Man muss kein Gewerkschaftler sein, sondern nur schon Ökonom, wenn man diese Entwicklung etwas kritisch hinterfragt. Zwar hat sich gemäss Lohnstrukturerhebung, die auf Daten des Jahres 2016 beruht, das Lohngefälle nicht erhöht, es hat sich aber auch nicht verbessert. Die zehn Prozent Topverdiener erzielen heute ein Einkommen (CHF 11'406.–/Monat), das dem 2,6-fachen der 10 Prozent am tiefsten Bezahlten (CHF 4'313.–/Monat) entspricht. Frauen verdienen in vergleichbaren Positionen nicht nur nach wie vor deutlich weniger als Männer, ihre Position auf der Lohnskala verschlechtere sich 2018 auch gegenüber dem sogenannt starken Geschlecht, wenn auch nur infinitesimal. Doch um die Verteilung geht es hier gar nicht, sondern vielmehr darum, dass die Löhne schon länger nicht (mehr) zwingend die Wertschöpfungsintensität einer Branche und deren Entwicklung widerspiegeln. So gibt es noch immer Spitzenverdienste in der Wirtschaft, die mit dem Argument der Branchenüblichkeit gerechtfertigt werden, obwohl die Wertschöpfung in der Branche – auch pro Kopf – seit längerem stagniert oder sogar stark rückläufig ist. Dass in der öffentlichen Verwaltung (–0,6 %) und staatsnahen Branchen wie dem Gesundheitswesen (–0,4 %) die Reallöhne leicht über dem Schnitt oder durchschnittlich zurückgingen, ist immerhin ein Zeichen, dass die Bäume auch da nicht mehr zum Himmel wachsen. Es würde der Wirtschaft insgesamt aber anstehen, den Lohnempfängern ein bisschen mehr vom erwirtschafteten Kuchen zuzuteilen und nicht allein die Eigentümer und Topmanager fürstlich auszustatten.

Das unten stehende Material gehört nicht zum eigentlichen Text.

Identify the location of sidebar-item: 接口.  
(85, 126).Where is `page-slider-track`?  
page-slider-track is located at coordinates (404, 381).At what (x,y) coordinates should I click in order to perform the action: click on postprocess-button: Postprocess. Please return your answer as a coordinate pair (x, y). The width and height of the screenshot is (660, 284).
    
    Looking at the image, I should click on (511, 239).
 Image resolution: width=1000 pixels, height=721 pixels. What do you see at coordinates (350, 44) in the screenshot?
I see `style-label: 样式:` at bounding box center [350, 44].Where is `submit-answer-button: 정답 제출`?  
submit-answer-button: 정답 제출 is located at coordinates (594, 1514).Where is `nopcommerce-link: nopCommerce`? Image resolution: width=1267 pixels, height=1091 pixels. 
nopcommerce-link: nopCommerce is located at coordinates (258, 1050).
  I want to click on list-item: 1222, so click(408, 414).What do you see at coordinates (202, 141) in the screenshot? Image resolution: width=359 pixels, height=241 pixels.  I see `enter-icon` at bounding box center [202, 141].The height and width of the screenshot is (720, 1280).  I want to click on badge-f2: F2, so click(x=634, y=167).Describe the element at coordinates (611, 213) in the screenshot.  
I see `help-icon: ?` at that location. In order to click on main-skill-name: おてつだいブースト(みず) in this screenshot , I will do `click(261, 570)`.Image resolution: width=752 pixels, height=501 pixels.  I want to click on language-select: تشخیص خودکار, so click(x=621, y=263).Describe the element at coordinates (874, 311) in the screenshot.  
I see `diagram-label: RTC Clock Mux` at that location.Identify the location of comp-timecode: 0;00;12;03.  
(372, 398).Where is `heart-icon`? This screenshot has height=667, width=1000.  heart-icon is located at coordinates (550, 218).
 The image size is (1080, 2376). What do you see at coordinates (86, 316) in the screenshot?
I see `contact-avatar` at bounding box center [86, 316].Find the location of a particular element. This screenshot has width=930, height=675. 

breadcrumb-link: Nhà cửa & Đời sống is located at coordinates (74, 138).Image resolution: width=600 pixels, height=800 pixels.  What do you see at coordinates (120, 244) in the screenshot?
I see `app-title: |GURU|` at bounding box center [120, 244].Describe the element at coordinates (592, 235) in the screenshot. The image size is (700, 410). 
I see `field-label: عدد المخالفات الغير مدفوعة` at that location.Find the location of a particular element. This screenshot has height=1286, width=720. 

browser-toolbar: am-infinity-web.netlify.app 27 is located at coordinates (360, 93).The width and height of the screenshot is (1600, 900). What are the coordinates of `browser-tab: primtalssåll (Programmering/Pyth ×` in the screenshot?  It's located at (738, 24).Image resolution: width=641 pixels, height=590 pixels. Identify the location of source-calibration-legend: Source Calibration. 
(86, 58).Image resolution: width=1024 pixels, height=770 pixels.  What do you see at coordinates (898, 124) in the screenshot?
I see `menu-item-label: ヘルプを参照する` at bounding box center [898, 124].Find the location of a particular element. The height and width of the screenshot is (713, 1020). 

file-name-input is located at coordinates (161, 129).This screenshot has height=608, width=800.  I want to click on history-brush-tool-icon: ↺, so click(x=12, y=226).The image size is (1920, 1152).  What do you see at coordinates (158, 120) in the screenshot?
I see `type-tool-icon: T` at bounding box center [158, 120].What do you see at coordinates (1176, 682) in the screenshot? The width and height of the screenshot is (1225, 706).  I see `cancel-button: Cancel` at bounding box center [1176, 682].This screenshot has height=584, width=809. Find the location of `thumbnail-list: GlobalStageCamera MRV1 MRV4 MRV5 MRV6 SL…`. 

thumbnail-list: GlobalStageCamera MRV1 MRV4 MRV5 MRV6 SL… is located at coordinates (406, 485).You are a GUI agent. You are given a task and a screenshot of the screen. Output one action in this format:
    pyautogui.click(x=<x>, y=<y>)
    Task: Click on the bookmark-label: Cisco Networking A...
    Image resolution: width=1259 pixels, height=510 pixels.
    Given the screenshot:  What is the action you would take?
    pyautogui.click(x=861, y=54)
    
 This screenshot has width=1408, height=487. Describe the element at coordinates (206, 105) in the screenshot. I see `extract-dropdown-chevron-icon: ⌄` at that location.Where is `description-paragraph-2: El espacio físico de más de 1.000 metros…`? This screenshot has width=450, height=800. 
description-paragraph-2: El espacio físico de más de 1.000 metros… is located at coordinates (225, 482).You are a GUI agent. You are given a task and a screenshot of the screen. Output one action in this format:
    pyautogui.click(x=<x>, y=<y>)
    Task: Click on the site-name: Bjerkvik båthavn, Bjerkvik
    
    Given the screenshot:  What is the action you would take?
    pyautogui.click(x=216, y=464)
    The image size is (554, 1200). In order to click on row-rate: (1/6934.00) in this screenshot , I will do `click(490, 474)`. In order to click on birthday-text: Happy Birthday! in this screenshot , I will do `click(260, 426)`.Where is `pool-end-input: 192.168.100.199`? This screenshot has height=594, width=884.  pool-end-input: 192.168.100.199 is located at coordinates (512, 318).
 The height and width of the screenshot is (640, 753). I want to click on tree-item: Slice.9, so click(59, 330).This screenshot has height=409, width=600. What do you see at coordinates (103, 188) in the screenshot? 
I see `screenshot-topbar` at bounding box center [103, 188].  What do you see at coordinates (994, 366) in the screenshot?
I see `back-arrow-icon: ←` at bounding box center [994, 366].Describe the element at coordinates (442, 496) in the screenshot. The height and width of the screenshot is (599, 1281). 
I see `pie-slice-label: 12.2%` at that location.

Eben erst wurde bekannt, dass die SMI-Firmen rekordhohe Dividenden ausschütten. Wer in der reichen Schweiz mehr als vierzig Stunden in der Woche arbeitet, meistens noch einen Zusatzjob hat und doch nicht der Erwerbsarmut entrinnen kann, der wird sich schon früher oder später fragen, ob es überhaupt noch einen Sinn hat, einer Erwerbstätigkeit nachzugehen. In Europa ist das schon vielerorts der Fall. Wenn man zudem berücksichtigt, dass die Unternehmen gleichzeitig ihre Aktionäre mit rekordhohen Dividendenzahlungen bei Laune halten und die Managerlöhne auch zulegen, sollten wir uns fragen, ob dies dem Arbeitsfrieden, dem hierzulande eine viel grössere Bedeutung zukommt, als sonst wo in der Welt, dienlich ist. Wieso nicht auch hier einen Alleingang in Europa wagen?